Nos hemos acostumbrado rápido a un Papa así. Dice las cosas por su nombre, con una naturalidad rara en un cargo como el suyo. Durante el viaje a Sri Lanka y Filipinas, hubo dos momentos en que la luna de miel papal con el mundo tropezó. Primero, dijo que la libertad de expresión debe tener límites y pareció incluso justificar una respuesta violenta, y segundo, celebró las ideas sobre anticoncepción de Pablo VI en su Humana Vitae. Son dos temas siempre delicados para la Iglesia.

Una parte del mundo musulmán cree que la libertad de expresión es una farsa que se ha inventado Occidente para ridiculizar el islam. Con otros asuntos – racismo, difamación, negación del Holocausto, apología del terrorismo – , la libertad de expresión tiene límites. Parece que con el islam no sea así.

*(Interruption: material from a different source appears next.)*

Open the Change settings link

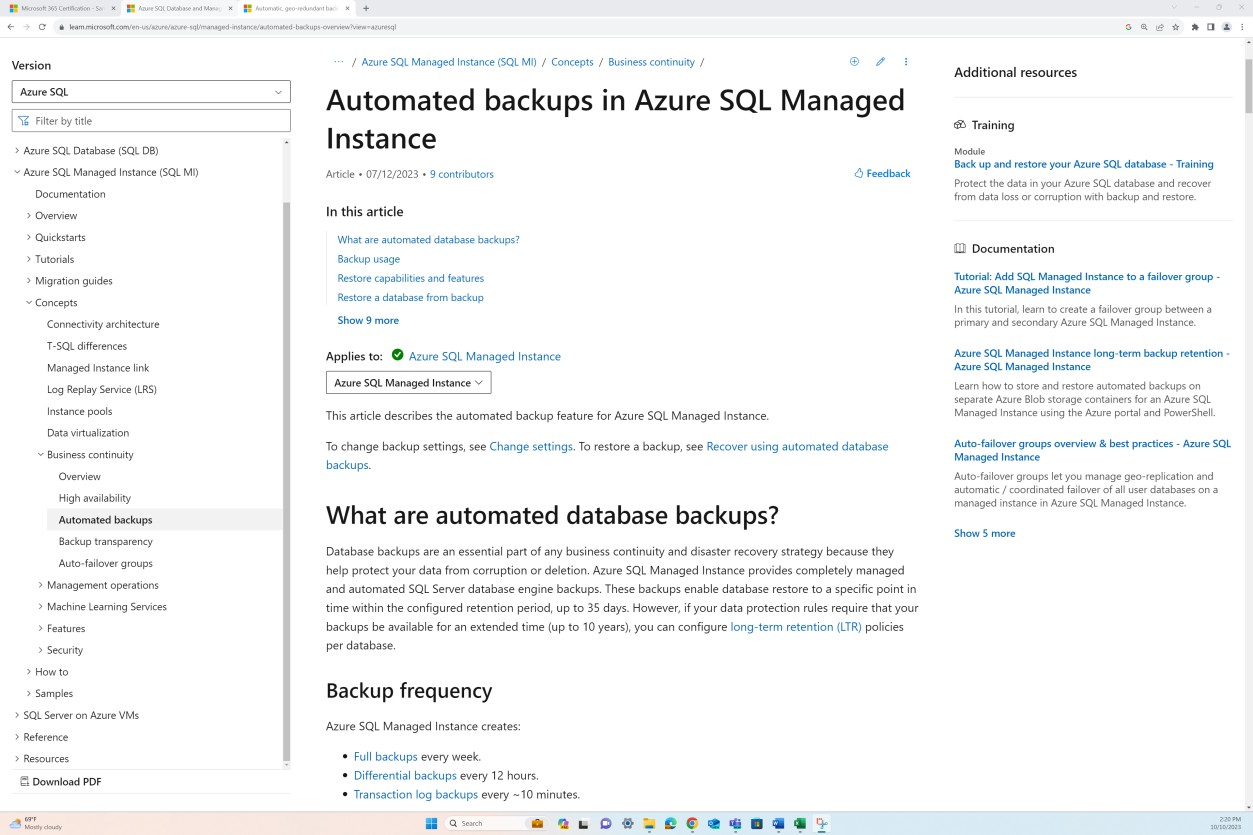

Pero cada país tiene leyes que sus gobiernos han puesto y unos tribunales a los que recurrir. La Organización para la Cooperación Islámica, con 57 miembros y sede en Arabia Saudí, ha anunciado que estudiará las leyes francesas y europeas para ver si pueden llevar a Charlie Hebdo a los tribunales. Es el camino. El Papa mezcló –que no comparó– el terrorismo de París con un puñetazo contra alguien por insultar a la madre. Fue desafortunado y el Vaticano corrió a corregirlo.

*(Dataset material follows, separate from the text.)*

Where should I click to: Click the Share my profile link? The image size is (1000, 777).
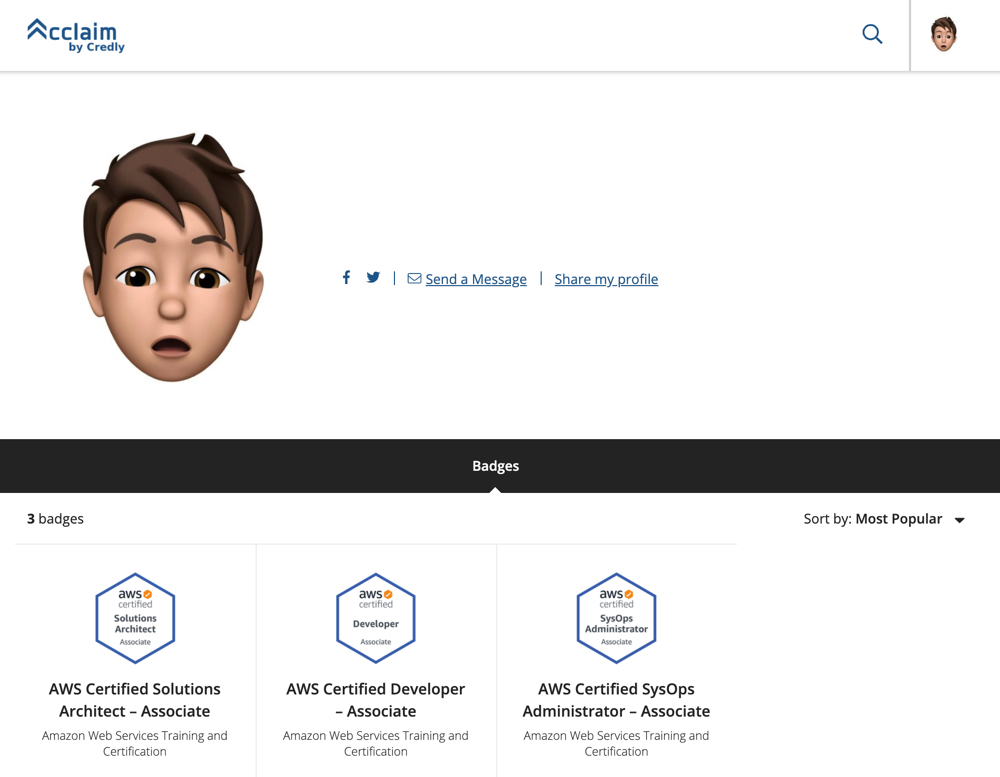(606, 279)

El papa Francisco no cambiará, dice, la doctrina de la Iglesia en anticoncepción. Pero pidió a los sacerdotes que oigan confesiones sobre el asunto que sean «muy generosos». Es el camino razonable. La Iglesia no cambia su percepción de la familia al mismo ritmo que los gobiernos o tribunales civiles. Pero dentro de la doctrina hay más margen del que parece: un argentino de ascendencia italiana es una persona ideal para entenderlo. La Iglesia puede dar también más papel a las mujeres sin ordenarlas sacerdotes ni convertirlas en cardenales. Hay margen para acompañar, para hablar, para ayudar dentro de esta Iglesia.

La pregunta siguiente es obvia: si hay tanto margen, por qué no se cambia. La Iglesia no es una persona. Nada es fácil y se puede perder más en un movimiento brusco que en cien saltos diminutos. Es una institución humana. Los humanos sabemos hablar bastante. En seguida tenemos opiniones profundas. El mismo papa Francisco es un ejemplo. Cuando le preguntan algo que sabe, responde. Puede equivocarse, puede exagerar, puede quedarse corto. Puede por tanto impulsar cambios en la Iglesia, apuntar a otro camino que él cree mejor. Pero no es infalible y sabe guardar silencio. Será su mejor legado. Mientras, no es aburrido verle. De pocos políticos puede decirse lo mismo.